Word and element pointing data
______

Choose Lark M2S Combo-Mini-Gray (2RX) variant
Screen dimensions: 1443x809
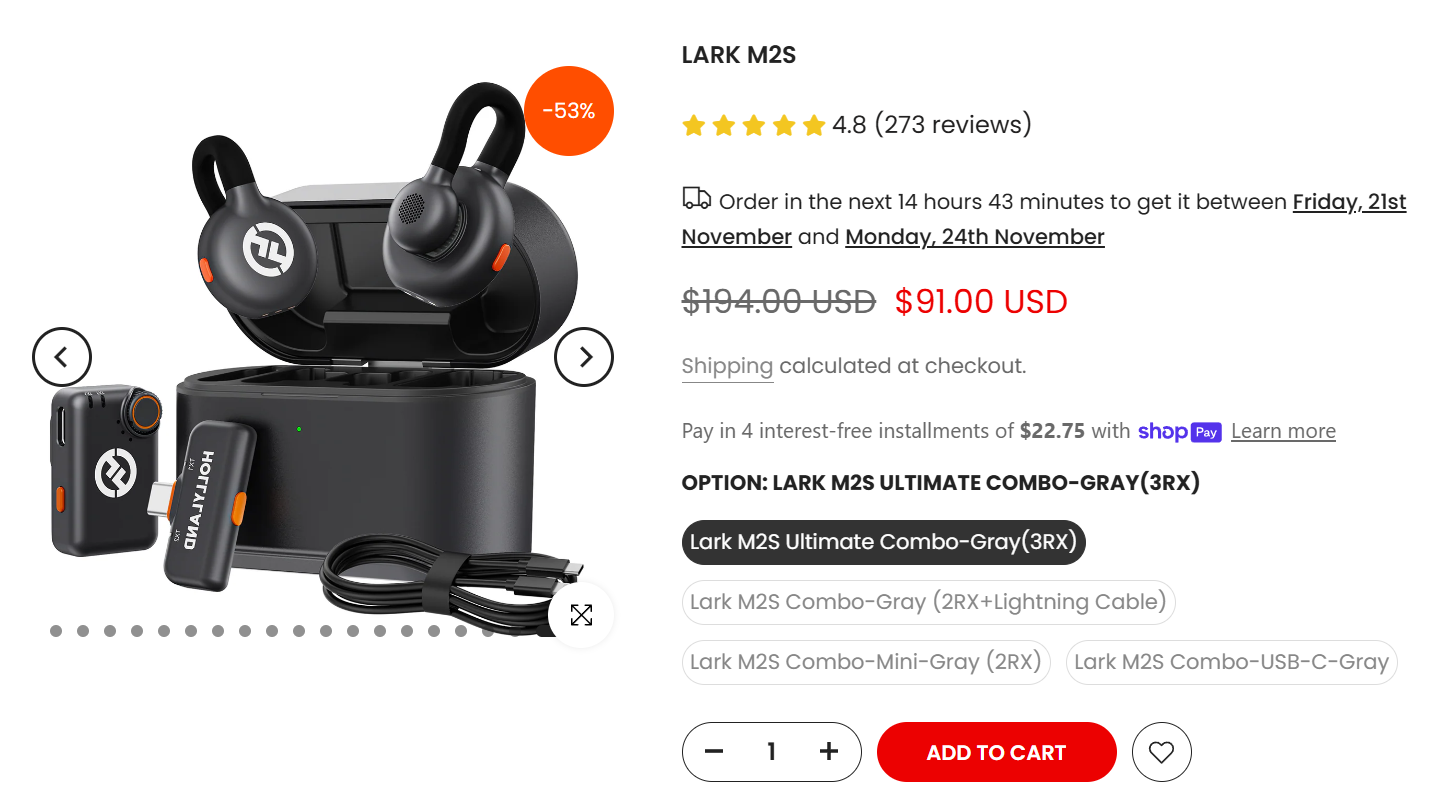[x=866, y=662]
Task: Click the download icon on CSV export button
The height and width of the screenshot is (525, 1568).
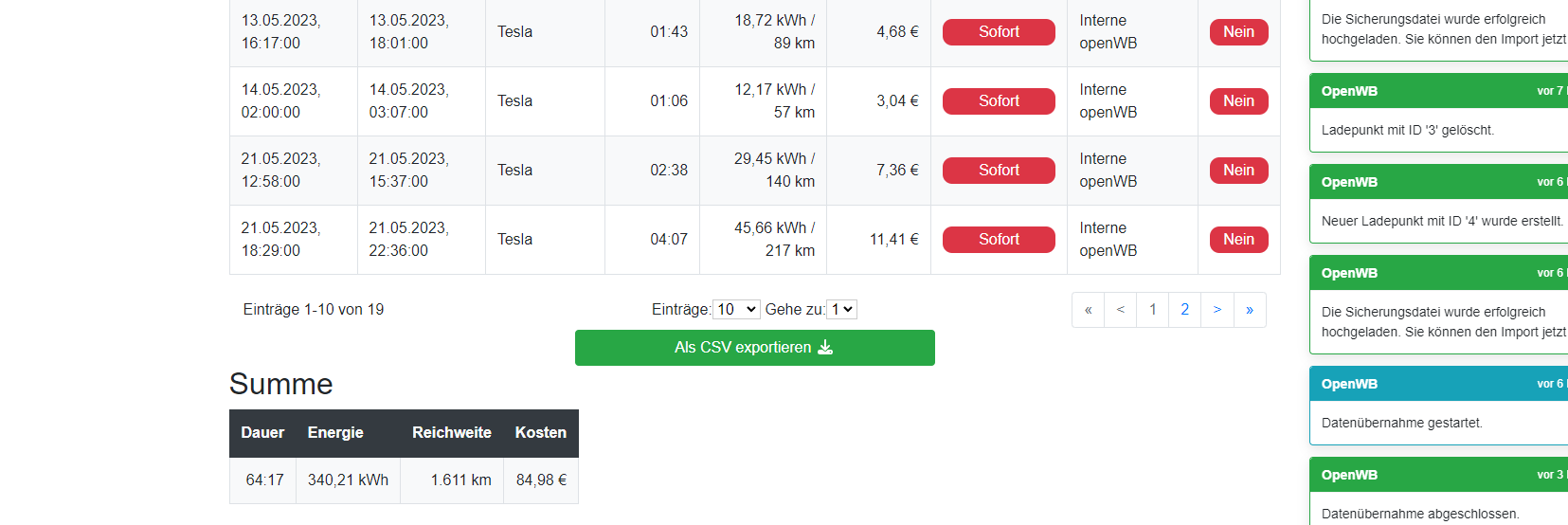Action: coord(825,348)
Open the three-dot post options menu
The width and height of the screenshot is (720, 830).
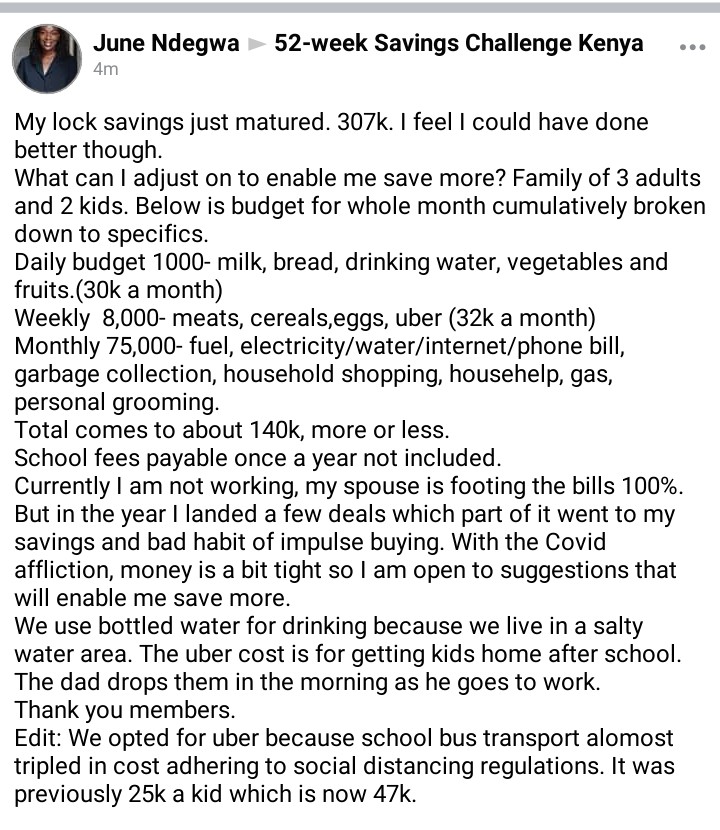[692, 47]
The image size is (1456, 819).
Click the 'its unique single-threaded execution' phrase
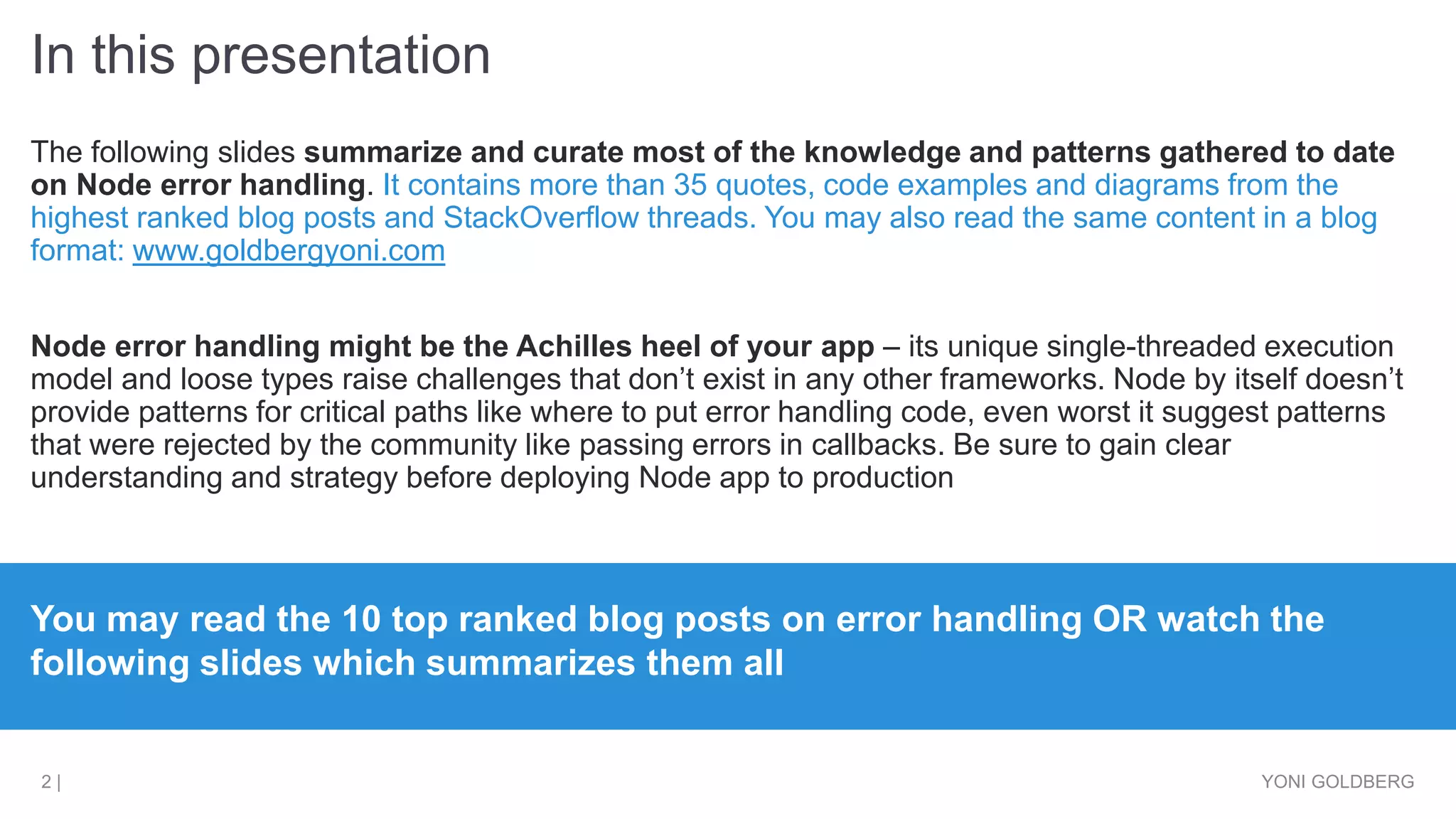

______

> Instructions for the task
Can you edit the data above so that every "screenshot" becomes "screen capture", with everything else unchanged and the pictures left out?

> Answer to this exercise
Choose Lark M2S Combo-Mini-Gray (2RX) variant
Screen dimensions: 1443x809
[x=866, y=662]
Task: Click the download icon on CSV export button
The height and width of the screen capture is (525, 1568).
Action: coord(825,348)
Open the three-dot post options menu
The width and height of the screen capture is (720, 830).
[692, 47]
The image size is (1456, 819).
Click the 'its unique single-threaded execution' phrase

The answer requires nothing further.